Brenna Murphy (Edmonds, 1986) è una giovane artista americana che vive attualmente a Portland e fortunatamente nota anche in Italia grazie all’interesse dalla Gloria Maria Gallery. La sua ricerca artistica si sviluppa attraverso lo studio e l’utilizzo di software e programmi complessi che le permettono l’elaborazione di geometrie, simboli e pattern che, a loro volta, costituiscono percorsi labirintici che giocano con l’attenzione di chi li osserva. La sua produzione, che difficilmente potrebbe essere immaginata fuori da uno schermo (www.bmruernpnhay.com), si traduce invece perfettamente nelle due installazioni presenti in mostra. Brenna Murphy espone due grandi tappeti tridimensionali composti da specchi, strutture labirintiche e pattern ripetuti. Tuttavia il suo lavoro non si ferma all’estetica new media, ma cerca di coglierne i frutti attraverso un’intimistica esplorazione della stessa. Brenna Murphy, attraverso i suoi “yantra”, si concentra sulla meditazione, sull’ascesi e sulla ricerca interiore.

L’approccio di Kareem Lotfy (Cairo, 1985) è diverso. Assai lontano dalle infinite direzioni percepibili nei lavori della Murphy. Lui, al contrario, parla poco e in maniera concisa come si può facilmente intuire anche dal suo sito: un’immagine fissa che cambia giornalmente ma che presenta un unico fotogramma o un video alla volta. (www.kareemlotfy.info). Per la mostra ParameterChant presenta alcuni vinili, tre stampe e un video 7iji Waterfalls. In quest’occasione la sua riflessione si è concentrata sull’appropriazione della scrittura araba da parte delle strategie pubblicitarie che molto spesso scelgono questa lingua semplicemente per il suo apparente carattere sovversivo. Forse non in uno dei suoi risultati migliori, Kareem Lotfy resta tuttavia un artista interessante e da tenere d’occhio.
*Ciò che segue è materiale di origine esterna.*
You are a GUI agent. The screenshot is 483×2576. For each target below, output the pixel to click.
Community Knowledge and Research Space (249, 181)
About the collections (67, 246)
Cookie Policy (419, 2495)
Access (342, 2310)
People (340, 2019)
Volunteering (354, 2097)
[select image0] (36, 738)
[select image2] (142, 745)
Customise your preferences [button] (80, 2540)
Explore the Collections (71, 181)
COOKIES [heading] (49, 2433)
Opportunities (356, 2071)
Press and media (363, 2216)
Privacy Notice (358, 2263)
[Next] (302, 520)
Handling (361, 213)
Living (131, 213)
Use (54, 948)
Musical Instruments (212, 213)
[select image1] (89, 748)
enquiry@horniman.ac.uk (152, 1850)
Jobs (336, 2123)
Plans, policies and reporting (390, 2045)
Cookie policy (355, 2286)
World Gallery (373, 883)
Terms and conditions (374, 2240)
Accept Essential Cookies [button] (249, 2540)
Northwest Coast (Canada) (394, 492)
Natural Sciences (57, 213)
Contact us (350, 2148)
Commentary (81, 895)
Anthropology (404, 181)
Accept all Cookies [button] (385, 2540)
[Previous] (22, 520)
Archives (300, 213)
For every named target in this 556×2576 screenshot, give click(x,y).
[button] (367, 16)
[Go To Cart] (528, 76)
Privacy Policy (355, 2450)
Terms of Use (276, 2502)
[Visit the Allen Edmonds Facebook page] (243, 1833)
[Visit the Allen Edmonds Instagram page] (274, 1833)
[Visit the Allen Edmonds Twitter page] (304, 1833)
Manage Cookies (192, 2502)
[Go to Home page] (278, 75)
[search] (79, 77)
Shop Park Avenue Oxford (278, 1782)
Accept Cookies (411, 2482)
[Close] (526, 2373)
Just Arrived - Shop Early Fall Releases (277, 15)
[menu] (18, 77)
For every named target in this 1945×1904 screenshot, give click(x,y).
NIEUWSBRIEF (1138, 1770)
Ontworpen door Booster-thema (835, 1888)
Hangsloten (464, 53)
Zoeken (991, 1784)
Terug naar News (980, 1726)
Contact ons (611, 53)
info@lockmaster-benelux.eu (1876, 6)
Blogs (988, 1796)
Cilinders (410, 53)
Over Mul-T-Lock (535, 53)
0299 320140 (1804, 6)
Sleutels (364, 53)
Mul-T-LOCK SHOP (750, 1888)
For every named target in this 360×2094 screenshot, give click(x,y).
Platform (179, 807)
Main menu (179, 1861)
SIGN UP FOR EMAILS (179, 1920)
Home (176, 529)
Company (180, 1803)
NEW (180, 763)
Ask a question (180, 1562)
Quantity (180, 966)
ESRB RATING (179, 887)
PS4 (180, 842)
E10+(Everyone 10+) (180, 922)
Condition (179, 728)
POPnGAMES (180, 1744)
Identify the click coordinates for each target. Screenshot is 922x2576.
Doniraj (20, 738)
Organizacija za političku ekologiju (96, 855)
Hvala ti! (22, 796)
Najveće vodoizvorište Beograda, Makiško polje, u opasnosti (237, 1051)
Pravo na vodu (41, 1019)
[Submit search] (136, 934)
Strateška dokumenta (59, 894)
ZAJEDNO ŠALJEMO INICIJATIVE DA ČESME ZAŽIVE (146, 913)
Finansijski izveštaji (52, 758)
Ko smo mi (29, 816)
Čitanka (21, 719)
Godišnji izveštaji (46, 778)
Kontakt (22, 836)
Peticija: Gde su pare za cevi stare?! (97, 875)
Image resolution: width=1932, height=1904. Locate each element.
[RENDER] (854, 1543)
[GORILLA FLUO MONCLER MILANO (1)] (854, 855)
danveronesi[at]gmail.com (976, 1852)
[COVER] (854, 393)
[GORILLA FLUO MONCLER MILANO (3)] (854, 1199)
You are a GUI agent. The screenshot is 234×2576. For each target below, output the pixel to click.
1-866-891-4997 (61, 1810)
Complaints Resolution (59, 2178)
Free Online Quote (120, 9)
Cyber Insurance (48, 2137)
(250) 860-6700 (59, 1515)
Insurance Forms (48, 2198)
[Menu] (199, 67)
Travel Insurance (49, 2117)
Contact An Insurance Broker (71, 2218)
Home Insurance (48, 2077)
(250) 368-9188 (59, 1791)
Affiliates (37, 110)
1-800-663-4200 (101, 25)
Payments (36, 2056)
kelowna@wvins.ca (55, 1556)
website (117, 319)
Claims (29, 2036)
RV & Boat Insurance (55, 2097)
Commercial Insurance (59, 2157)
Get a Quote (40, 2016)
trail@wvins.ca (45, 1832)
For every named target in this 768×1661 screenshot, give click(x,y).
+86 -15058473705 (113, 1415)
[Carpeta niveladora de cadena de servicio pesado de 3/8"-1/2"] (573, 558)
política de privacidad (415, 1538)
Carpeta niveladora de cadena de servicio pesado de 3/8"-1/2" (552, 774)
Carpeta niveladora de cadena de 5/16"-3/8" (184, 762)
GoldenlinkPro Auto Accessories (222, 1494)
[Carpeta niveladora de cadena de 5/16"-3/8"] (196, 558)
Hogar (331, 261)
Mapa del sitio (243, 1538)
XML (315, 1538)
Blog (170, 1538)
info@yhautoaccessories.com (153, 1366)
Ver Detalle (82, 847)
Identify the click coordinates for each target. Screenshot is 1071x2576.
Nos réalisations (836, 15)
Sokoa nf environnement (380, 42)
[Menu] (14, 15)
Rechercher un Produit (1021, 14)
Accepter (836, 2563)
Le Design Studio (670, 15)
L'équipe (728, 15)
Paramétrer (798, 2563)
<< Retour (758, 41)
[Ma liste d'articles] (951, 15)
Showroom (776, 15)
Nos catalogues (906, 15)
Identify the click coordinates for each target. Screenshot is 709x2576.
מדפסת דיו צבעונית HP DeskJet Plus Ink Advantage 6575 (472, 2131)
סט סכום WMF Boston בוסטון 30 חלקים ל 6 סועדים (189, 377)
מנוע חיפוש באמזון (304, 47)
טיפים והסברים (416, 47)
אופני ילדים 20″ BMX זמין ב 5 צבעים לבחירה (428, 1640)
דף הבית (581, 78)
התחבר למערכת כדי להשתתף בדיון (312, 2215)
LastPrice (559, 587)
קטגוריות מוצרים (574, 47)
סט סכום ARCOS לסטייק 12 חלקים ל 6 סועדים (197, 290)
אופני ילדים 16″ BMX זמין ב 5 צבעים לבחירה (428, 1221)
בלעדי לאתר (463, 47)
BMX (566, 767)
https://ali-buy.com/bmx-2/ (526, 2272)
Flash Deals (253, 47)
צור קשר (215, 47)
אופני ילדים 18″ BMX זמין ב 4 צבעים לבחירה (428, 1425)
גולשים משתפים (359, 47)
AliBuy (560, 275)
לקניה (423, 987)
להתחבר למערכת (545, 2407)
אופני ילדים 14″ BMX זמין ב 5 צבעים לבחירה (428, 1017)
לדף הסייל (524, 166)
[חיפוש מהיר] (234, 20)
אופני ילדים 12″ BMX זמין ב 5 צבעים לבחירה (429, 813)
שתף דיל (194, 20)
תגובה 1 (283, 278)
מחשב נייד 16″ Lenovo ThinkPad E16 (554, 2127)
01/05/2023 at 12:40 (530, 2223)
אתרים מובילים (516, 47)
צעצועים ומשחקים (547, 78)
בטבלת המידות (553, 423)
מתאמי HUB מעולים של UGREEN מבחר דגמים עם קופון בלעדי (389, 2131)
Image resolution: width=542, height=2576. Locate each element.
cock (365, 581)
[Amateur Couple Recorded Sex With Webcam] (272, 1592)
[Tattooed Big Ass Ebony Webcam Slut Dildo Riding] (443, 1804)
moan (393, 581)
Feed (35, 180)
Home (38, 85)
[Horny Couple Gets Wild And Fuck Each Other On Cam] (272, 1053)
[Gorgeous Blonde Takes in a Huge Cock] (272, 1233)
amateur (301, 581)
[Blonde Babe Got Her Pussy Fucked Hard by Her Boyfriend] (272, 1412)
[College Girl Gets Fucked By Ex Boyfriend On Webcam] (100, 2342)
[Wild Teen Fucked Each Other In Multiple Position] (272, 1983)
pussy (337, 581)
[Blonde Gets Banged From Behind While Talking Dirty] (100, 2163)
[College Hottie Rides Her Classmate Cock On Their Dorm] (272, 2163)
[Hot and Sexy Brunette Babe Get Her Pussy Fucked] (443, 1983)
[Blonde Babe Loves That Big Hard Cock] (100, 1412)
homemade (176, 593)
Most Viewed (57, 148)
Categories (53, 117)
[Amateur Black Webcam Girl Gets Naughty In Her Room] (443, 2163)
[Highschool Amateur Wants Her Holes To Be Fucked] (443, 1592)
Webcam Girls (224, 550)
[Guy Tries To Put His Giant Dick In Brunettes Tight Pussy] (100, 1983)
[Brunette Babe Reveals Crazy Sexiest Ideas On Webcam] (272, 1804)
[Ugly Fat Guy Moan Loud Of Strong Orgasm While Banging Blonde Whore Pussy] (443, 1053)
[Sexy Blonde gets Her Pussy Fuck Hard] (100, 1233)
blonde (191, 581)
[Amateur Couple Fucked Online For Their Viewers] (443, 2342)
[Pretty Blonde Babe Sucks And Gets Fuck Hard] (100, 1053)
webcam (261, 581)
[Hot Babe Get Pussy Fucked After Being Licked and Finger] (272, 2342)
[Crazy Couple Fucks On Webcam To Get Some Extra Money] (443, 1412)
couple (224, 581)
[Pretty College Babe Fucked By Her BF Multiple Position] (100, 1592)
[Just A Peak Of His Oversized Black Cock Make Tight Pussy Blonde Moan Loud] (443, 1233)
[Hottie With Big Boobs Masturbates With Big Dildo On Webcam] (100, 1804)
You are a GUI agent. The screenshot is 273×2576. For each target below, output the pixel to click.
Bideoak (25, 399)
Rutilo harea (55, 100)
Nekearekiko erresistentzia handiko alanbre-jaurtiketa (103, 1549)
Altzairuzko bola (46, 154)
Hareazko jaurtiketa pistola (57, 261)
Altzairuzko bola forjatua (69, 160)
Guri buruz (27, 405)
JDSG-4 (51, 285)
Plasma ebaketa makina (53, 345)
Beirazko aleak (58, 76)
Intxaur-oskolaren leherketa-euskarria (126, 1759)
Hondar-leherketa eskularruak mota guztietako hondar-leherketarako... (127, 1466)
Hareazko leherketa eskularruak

Tirando le somme potremmo dire di essere di fronte alla solita mostra new media, una delle tante mostre che iniziano, fortunatamente, a farsi portavoce non più soltanto di un’élite, ma di un sentire artistico più diffuso a cui va dato il giusto spazio che merita. Forse, ciò che il più delle volte ci allontana da questa new media society è il non voler ammettere di farne parte, di esserne ormai quasi dipendenti. Ci innervosiamo se il sito di un artista è confuso e non affatto chiaro; perdiamo la calma quando persino comprendere i testi risulta complesso a causa dei continui input visivi; allora chiudiamo e a gran voce inneggiamo alla chiarezza e alla schematicità del nostro white cube. Finita l’arringa torniamo a scorrere la nostra bacheca facebook, in uno stato di catatonia cerebrale, passando in rassegna immagini, gifs e video senz’audio.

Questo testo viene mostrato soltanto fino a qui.